## EXERCISE DETAILS:
Add 146 to every coordinate in the answers and write out again the records below, from their first line through the line containing "reason (1136, 200)", requests included.
====
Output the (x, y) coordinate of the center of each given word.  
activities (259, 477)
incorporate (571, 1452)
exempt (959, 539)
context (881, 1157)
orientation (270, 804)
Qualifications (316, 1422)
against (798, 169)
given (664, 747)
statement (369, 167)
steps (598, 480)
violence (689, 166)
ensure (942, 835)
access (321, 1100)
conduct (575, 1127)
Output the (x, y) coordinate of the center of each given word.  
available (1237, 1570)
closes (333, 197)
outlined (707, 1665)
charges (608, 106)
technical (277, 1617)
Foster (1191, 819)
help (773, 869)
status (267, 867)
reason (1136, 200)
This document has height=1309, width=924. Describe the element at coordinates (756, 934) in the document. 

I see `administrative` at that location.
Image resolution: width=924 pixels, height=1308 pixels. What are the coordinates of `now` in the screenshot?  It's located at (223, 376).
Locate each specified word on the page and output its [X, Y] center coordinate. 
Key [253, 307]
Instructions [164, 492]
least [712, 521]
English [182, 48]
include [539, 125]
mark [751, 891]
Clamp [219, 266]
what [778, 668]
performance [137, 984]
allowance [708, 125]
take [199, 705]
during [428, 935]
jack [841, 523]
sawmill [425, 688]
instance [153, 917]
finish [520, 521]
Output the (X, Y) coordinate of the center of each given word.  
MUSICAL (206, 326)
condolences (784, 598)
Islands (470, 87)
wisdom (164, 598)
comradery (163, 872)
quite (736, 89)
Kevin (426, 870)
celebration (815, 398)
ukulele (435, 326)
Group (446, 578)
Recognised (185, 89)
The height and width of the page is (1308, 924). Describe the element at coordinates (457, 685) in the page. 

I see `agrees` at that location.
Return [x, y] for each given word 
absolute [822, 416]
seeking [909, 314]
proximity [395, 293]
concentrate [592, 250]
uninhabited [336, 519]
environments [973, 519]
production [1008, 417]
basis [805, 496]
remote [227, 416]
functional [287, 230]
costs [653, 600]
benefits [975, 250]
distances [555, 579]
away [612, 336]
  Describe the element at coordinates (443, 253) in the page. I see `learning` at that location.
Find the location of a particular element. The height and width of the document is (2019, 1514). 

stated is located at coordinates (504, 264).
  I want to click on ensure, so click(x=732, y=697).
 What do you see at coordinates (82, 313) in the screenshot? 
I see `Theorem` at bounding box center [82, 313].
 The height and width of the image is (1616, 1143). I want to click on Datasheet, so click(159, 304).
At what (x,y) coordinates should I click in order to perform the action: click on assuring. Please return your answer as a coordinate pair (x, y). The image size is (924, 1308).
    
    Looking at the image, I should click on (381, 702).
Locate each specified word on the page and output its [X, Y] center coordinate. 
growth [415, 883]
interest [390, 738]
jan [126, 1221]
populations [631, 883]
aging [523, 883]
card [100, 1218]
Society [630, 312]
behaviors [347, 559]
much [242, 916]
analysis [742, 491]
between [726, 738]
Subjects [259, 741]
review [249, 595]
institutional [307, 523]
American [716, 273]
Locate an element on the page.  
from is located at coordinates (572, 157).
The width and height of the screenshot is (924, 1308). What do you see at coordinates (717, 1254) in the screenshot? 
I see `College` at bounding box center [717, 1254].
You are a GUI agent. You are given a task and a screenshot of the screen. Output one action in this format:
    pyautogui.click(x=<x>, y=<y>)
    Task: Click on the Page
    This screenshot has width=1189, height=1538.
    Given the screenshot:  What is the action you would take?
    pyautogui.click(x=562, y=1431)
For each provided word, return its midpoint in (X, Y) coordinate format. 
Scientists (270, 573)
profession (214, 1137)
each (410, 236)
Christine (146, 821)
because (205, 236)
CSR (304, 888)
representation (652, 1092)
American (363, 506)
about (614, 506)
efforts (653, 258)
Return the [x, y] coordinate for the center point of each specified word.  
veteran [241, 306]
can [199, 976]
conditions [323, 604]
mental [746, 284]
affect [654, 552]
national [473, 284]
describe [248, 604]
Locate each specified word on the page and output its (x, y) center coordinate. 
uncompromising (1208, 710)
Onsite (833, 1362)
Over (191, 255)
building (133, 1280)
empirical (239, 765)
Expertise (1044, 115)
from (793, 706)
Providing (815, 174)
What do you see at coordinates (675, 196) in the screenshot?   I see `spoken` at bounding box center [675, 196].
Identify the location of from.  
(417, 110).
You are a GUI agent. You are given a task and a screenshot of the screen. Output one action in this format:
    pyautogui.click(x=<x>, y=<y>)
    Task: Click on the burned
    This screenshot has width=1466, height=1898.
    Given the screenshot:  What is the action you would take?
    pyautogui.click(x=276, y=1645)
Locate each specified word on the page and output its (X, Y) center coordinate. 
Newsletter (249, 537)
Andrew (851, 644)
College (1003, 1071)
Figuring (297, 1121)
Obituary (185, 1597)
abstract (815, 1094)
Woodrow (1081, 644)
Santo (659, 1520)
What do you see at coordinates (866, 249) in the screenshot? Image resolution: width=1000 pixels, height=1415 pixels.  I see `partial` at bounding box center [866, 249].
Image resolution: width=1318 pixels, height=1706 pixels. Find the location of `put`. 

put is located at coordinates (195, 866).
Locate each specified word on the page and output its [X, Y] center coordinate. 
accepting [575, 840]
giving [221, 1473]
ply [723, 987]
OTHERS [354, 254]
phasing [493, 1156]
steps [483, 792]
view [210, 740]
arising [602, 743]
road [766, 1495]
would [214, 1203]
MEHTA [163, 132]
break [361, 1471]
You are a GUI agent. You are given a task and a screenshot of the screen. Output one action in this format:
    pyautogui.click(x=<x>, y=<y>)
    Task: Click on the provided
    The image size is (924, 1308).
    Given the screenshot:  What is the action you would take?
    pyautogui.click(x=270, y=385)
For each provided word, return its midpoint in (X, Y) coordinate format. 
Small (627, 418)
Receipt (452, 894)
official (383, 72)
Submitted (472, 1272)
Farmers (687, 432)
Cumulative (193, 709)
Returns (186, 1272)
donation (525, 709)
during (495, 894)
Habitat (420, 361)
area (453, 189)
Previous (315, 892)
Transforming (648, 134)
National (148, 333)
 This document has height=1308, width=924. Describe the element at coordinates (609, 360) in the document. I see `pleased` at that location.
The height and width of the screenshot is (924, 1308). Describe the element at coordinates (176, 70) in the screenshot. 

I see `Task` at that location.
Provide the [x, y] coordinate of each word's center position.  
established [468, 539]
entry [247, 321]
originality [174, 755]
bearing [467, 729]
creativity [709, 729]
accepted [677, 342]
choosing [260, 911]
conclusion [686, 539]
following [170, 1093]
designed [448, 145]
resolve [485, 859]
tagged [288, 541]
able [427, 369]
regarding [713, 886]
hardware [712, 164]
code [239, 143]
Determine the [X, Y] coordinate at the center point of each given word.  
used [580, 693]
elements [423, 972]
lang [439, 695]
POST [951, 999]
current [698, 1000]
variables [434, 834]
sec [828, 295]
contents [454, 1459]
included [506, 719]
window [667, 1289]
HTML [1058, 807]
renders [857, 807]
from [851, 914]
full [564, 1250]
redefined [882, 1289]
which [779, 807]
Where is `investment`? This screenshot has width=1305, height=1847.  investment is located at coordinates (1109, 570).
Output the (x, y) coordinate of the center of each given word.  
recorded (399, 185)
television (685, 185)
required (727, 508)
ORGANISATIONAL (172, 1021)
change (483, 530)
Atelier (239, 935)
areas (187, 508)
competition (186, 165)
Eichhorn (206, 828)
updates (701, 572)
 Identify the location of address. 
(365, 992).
====
## OUTPUT FOR THIS TASK:
Output the (x, y) coordinate of the center of each given word.  
activities (405, 623)
incorporate (717, 1598)
exempt (1105, 685)
context (1027, 1303)
orientation (416, 950)
Qualifications (462, 1568)
against (944, 315)
given (810, 893)
statement (515, 313)
steps (744, 626)
violence (835, 312)
ensure (1088, 981)
access (467, 1246)
conduct (721, 1273)
Output the (x, y) coordinate of the center of each given word.  
available (1383, 1716)
closes (479, 343)
outlined (853, 1811)
charges (754, 252)
technical (423, 1763)
Foster (1337, 965)
help (919, 1015)
status (413, 1013)
reason (1282, 346)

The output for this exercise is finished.